Step 1: get the alignment using progressiveMauve, run
progressiveMauve --output=full_alignment.xmfa genome1.fasta genome2.fasta genome3.fasta genome4.fasta
Step 2: extract LCBs shared by all genomes
stripSubsetLCBs full_alignment.xmfa full_alignment.xmfa.bbcols core_alignment.xmfa 500 4
the first number "500" is the minimum length of the LCB; the second number "4" indicates the minimum number of genomes that share a LCB
Step 3: concatenate all the LCBs
perl xmfa2fasta.pl core_alignment.xmfa
You will get "core_alignment.fasta" in the current directory.
Step 4 : Remove gaps from the core alignment
sed 's/-//g' core_alignment.fasta > core_alignment_gapless.fasta
Addtional information about the parameters required for the execution of progressiveMauve is provided here.
###Construction of the reference index Once the core alignment has been obtained, it can be used to construct a reference index using Bowtie2. The command for building the index is:
bowtie2-build core_alignment_gapless.fasta core_alignment_gapless
Here, the first parameter is the name of the sequence from which the index has to be constructed. The second parameter is the name of the index.
###Alignment of the reads
The read files can be aligned to the reference index once it has finished being constructed. The command for this is :
bowtie2 core_alignment_gapless read_file.fastq -S alignment_file.sam -a
The input files are the reference index and the read file while the output file is the list of alignments for every read to every genome. The different parameters that can be included for this command are given here.
The abundance estimation process is performed through BitseqVB. Additional information on the usage of Bitseq is provided here.
This process consists of two steps.
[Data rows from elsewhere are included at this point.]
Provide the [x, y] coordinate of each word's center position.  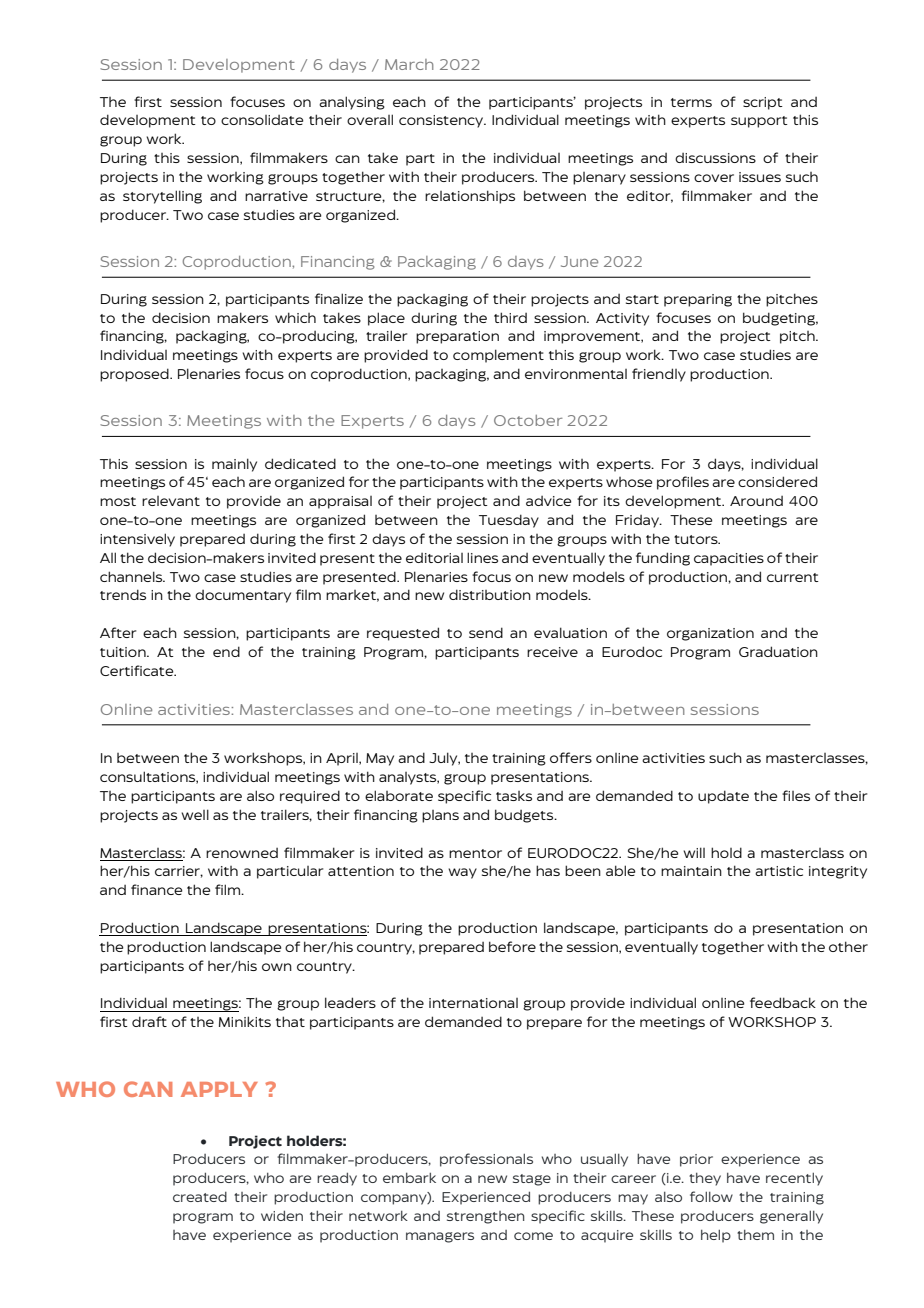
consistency [442, 121]
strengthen [486, 1217]
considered [777, 481]
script [763, 103]
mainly [234, 465]
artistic [779, 871]
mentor [475, 853]
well [195, 814]
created [200, 1197]
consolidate [262, 120]
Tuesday [509, 521]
The first step involves the computation of probabilities for every alignment.
$BitSeq/parseAlignment alignment_file.sam -o alignment_info.prob --trSeqFile core_alignment_gapless.fasta --trInfoFile genome_info.tr --uniform --verbose
The alignment file produced in the previous step along with the gapless alignment of the core genomes is used as the input while the .prob file containing the probabilities of every alignment of each read and the .tr file containing the list of the genomes used to build the alignment file are produced as the outputs.
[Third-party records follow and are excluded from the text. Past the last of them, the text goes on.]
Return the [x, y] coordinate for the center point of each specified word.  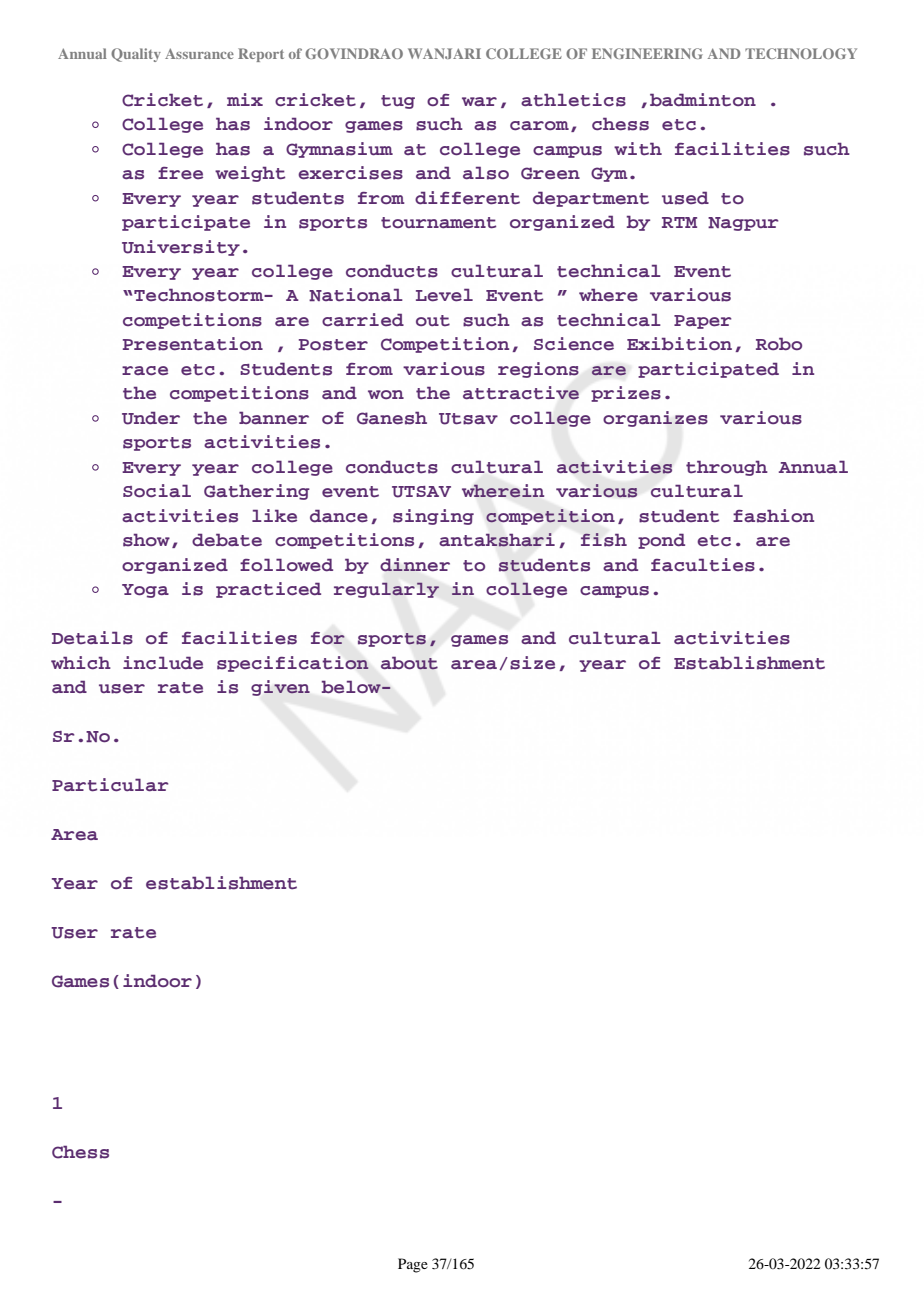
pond [661, 541]
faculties [703, 565]
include [163, 663]
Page [413, 1265]
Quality [136, 55]
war [479, 101]
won [386, 394]
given [280, 688]
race [145, 371]
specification [293, 664]
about [409, 663]
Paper [703, 322]
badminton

The second step estimates the relative transcript expression using a VB algorithm with the .prob file taken as the input.
BitSeq/estimateVBExpression -o abundance alignment_info.prob -t genome_info.tr
The sampler produces the file abundance.m_alphas which contains three columns. The first one corresponds to the estimated relative transcript expression levels (mean theta). The next two columns contain the parameters of the marginal Beta distribution describing the estimated distribution per transcript (alpha, beta). The resulting file will contains M lines, one for each transcript.